The Constantly Evolving Smart Building

Technological progress is like an axe in the hands of a pathological criminal

—Albert Einstein

The smartest parts of a building, its systems and materials, are driven by innovation and technology. They may have focus on long term building operations and performance, but, some are simply major game changers. Inventions such as elevators, construction cranes, and power tools are examples of equipment that changed the way buildings are designed and constructed. While electricity is not a human invention, the commercialization of electricity and its use in buildings was a milestone. One of the latest game changers has to be Building Information Modeling (BIM); designing, fabricating, implementing and managing construction in multiple dimensions.

The backdrop for buildings and related automation is now tied to the innovative information and communications technology for building systems, building design, construction, operations and building occupants. Many astute building owners embrace technology and innovation. However, it can be a challenge and uncomfortable for some building owners, architects, engineers, and facility managers to innovate and change. It's always easier to keep doing what you've been doing than to put forth the effort to do something different. Some may choose not to innovate based on the rationale that they can mitigate risk. Nevertheless the smart designers and engineers will examine innovations, assess risk, and gauge the ultimate value for building owners, as well as include new ideas, systems and products in discussions of a project concept.

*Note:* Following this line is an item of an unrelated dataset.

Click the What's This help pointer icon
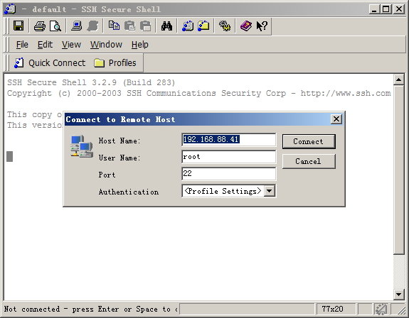 (x=262, y=26)
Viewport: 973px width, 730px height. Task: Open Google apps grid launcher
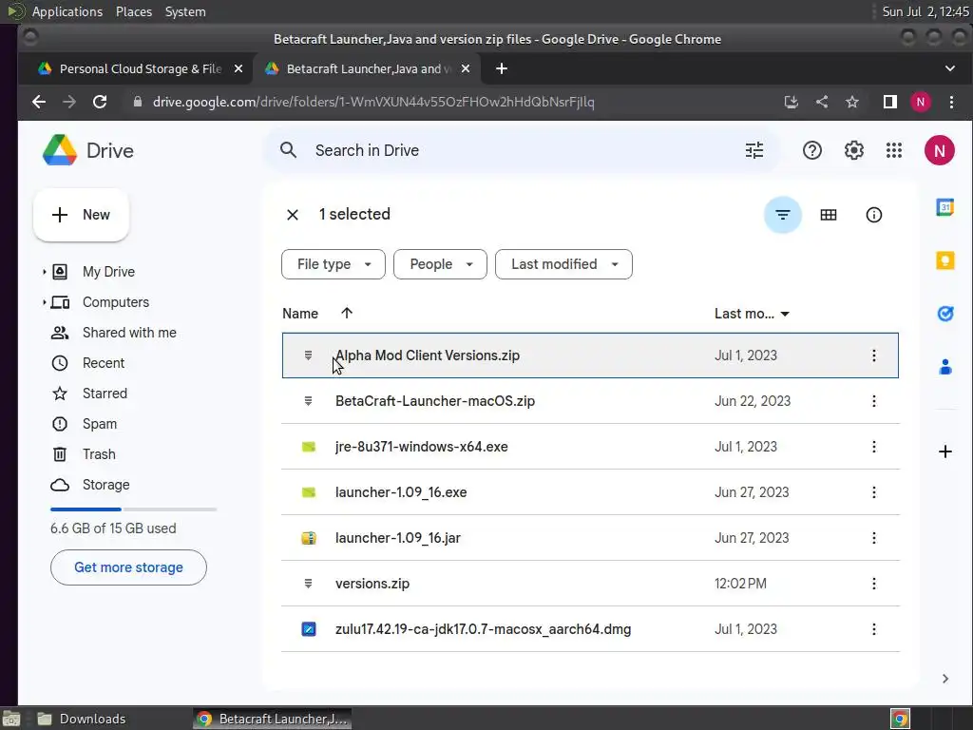tap(893, 150)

The broader environment for smart buildings is related to: (a) the habituation of the global society to communications and information technology, and (b) the emergence and convergence of three related markets: smart buildings, smart cities, and the Internet of Things.

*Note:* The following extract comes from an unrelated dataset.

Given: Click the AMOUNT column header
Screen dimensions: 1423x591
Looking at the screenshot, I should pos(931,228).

The morphing of these different markets has happened very quickly and almost without any measured intent of the building, city, and IoT industries. What's driving the transformation is the commonality among the three markets. Each of these entities are pushing the envelope to advance the experience and performance for building occupants, citizens and individuals, using technology as the enabler. The tools being utilized to provide that experience are similar. They include system integration, the acquisition and management of data, the analysis of data, the creation of new software applications, the development of performance metrics, and the visualization of the data tailored to the entity or individual consuming the data.